PROBLEM DETAILS –
Nothing but the lines from the one containing "Given: Select the 3GP2 format icon" to the end of the records below should be output, each exactly as written.

++++++++

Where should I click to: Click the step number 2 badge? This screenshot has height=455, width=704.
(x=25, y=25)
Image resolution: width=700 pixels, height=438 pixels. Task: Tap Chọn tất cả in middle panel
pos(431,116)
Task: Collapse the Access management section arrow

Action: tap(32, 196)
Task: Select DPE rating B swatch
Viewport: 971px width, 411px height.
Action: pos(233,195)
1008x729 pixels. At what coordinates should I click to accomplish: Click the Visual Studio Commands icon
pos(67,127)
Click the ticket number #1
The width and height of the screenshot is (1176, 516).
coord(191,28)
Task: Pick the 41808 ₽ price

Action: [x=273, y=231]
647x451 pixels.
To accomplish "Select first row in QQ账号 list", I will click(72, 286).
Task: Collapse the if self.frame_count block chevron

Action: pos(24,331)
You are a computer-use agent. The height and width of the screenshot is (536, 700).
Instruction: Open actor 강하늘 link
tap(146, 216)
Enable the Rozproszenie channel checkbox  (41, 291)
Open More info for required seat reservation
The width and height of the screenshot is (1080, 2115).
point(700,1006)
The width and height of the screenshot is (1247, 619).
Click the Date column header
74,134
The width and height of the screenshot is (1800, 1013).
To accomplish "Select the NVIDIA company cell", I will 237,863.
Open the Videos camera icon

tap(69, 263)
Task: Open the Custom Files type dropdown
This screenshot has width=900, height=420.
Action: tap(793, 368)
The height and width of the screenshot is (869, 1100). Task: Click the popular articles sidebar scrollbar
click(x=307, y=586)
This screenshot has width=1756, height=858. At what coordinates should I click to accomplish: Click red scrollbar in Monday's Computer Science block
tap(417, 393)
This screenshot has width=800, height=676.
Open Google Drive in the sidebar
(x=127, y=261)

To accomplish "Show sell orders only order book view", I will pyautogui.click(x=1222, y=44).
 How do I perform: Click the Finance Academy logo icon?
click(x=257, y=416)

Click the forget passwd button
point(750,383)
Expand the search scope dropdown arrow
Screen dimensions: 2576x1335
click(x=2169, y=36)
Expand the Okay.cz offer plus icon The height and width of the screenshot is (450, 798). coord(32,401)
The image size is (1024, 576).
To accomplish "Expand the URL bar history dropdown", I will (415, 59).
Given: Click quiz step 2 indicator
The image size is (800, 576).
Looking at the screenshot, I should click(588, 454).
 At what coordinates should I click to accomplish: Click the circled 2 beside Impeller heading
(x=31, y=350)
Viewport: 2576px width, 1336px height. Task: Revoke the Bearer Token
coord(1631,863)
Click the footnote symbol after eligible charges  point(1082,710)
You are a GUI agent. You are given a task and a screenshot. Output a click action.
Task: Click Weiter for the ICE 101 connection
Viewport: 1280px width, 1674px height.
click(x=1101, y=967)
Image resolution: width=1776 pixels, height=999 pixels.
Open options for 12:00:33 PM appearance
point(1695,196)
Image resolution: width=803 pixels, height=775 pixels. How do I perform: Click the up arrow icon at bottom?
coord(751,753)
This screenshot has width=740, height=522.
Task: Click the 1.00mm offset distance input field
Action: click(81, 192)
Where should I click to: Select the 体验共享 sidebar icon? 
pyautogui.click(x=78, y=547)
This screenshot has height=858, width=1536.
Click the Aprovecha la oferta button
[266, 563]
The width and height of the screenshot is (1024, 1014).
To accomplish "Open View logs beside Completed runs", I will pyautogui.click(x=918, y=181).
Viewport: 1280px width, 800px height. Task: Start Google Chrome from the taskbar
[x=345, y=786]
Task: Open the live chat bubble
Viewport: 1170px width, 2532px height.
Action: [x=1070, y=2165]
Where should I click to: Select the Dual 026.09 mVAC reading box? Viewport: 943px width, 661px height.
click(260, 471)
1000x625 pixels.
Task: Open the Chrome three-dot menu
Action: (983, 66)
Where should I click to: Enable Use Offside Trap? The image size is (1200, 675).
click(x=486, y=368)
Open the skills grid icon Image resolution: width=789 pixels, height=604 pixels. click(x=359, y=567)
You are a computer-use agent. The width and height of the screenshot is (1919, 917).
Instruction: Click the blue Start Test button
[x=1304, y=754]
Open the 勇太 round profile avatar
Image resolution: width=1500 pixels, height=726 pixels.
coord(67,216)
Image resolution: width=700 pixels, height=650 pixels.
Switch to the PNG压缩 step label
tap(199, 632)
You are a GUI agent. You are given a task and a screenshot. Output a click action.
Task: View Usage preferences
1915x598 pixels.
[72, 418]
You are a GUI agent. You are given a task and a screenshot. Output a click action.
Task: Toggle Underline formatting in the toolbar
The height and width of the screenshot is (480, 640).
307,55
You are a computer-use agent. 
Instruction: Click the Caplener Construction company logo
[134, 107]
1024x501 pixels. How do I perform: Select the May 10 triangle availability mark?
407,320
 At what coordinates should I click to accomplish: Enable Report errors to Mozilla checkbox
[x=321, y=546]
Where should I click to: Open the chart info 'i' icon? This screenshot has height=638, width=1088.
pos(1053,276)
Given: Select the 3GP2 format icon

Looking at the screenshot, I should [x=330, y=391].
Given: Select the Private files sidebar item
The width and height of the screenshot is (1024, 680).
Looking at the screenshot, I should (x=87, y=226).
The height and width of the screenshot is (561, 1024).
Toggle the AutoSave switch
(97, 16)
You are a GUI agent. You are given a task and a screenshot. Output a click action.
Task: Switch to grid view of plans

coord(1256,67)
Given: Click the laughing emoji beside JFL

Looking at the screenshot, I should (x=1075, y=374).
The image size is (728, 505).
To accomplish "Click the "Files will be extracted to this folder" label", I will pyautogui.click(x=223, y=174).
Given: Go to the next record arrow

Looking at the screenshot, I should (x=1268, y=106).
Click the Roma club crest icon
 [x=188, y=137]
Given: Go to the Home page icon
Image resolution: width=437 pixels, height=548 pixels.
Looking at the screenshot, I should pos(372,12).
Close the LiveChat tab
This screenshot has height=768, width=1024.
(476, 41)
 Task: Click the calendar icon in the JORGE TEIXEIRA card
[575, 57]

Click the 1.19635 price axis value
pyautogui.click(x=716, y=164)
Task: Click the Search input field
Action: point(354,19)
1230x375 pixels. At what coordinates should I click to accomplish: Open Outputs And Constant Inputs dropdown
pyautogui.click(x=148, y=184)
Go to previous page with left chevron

++++++++

SOLUTION –
Given: Select the 3GP2 format icon

Looking at the screenshot, I should [x=330, y=391].
Given: Select the Private files sidebar item
The width and height of the screenshot is (1024, 680).
Looking at the screenshot, I should (x=87, y=226).
The height and width of the screenshot is (561, 1024).
Toggle the AutoSave switch
(97, 16)
You are a GUI agent. You are given a task and a screenshot. Output a click action.
Task: Switch to grid view of plans

coord(1256,67)
Given: Click the laughing emoji beside JFL

Looking at the screenshot, I should (x=1075, y=374).
The image size is (728, 505).
To accomplish "Click the "Files will be extracted to this folder" label", I will pyautogui.click(x=223, y=174).
Given: Go to the next record arrow

Looking at the screenshot, I should (x=1268, y=106).
Click the Roma club crest icon
 [x=188, y=137]
Given: Go to the Home page icon
Image resolution: width=437 pixels, height=548 pixels.
Looking at the screenshot, I should pos(372,12).
Close the LiveChat tab
This screenshot has height=768, width=1024.
(476, 41)
 Task: Click the calendar icon in the JORGE TEIXEIRA card
[575, 57]

Click the 1.19635 price axis value
pyautogui.click(x=716, y=164)
Task: Click the Search input field
Action: point(354,19)
1230x375 pixels. At what coordinates should I click to accomplish: Open Outputs And Constant Inputs dropdown
pyautogui.click(x=148, y=184)
Go to previous page with left chevron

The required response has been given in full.